| ENTRIES SHOWN |
****

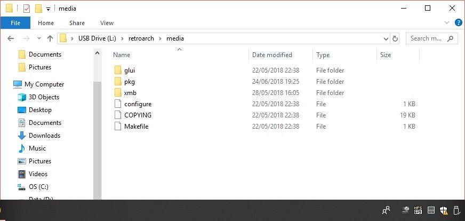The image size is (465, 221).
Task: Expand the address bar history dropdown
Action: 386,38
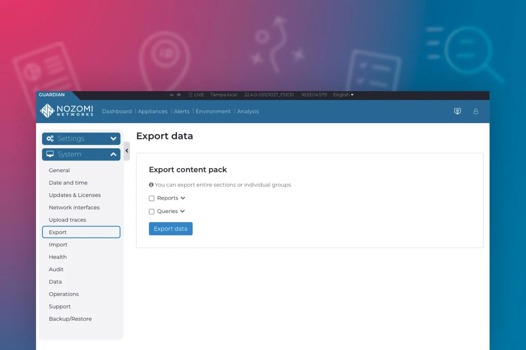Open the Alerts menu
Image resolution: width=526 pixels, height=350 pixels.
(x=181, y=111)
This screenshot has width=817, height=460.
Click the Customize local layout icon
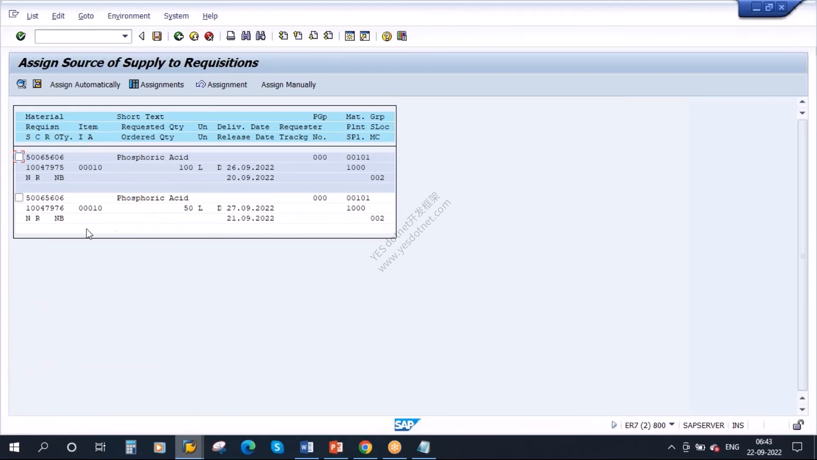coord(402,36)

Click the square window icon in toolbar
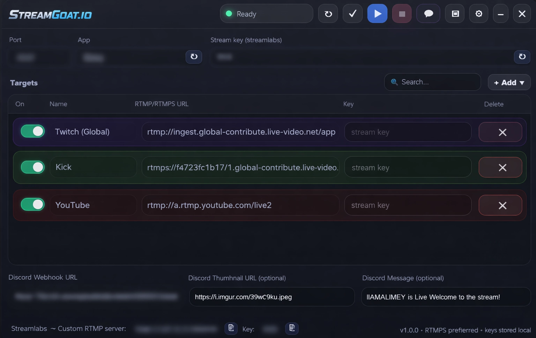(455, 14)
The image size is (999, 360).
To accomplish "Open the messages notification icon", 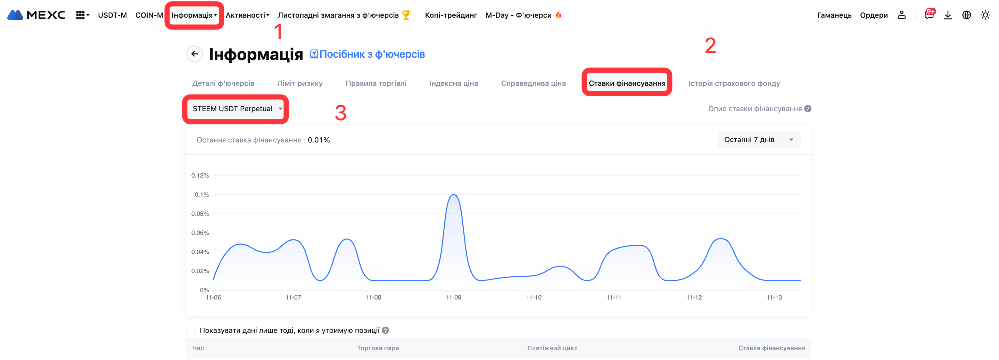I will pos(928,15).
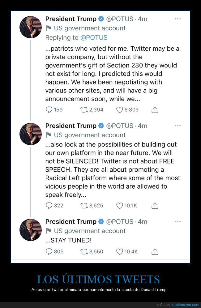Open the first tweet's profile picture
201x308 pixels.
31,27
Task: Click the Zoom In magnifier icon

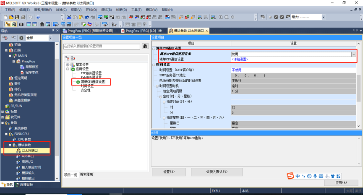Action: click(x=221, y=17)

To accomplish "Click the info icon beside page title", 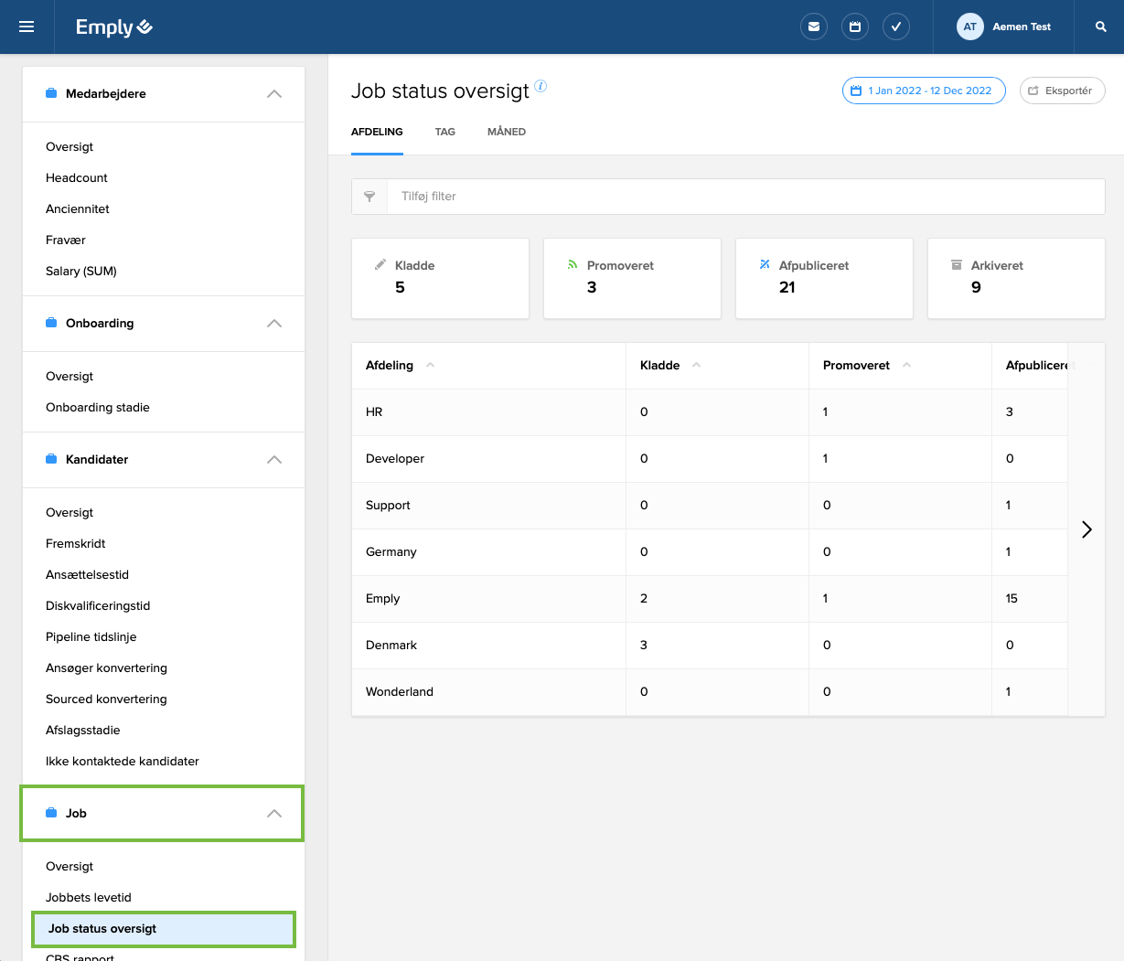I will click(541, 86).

****

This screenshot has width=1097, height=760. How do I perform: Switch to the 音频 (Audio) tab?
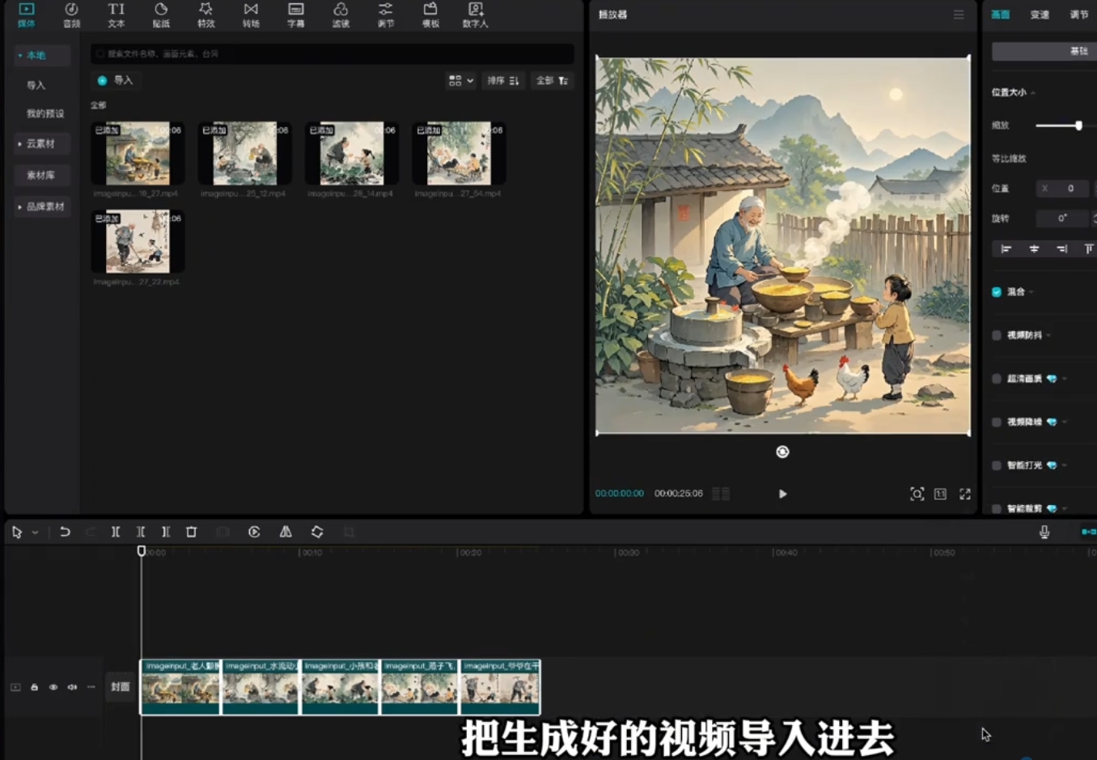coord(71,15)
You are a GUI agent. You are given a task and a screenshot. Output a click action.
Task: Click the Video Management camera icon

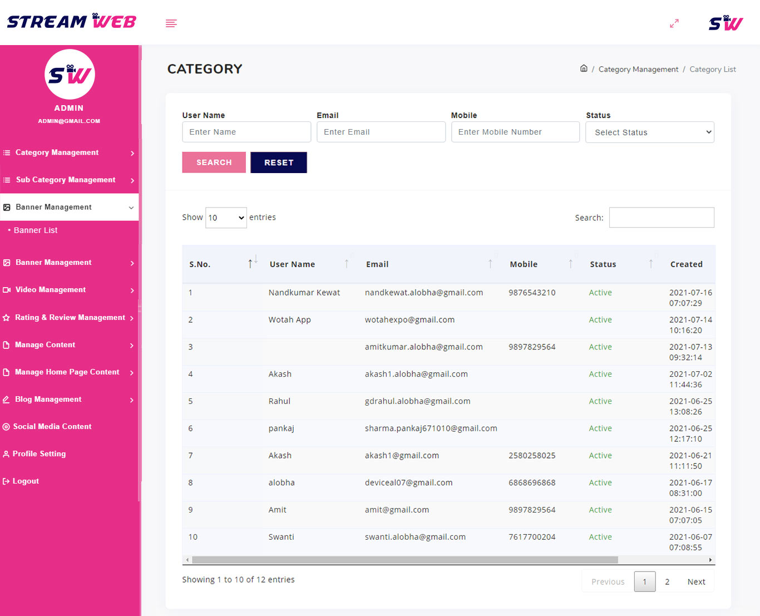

****

| TRY IT |
From the records above, return exactly the lines running from the one that contains "This screenshot has width=1097, height=760." down to the one that contains "Task: Click the Video Management camera icon", both included, without any pictures.

| ANSWER BOX |
This screenshot has width=1097, height=760. How do I perform: Switch to the 音频 (Audio) tab?
coord(71,15)
You are a GUI agent. You are given a task and a screenshot. Output a click action.
Task: Click the Video Management camera icon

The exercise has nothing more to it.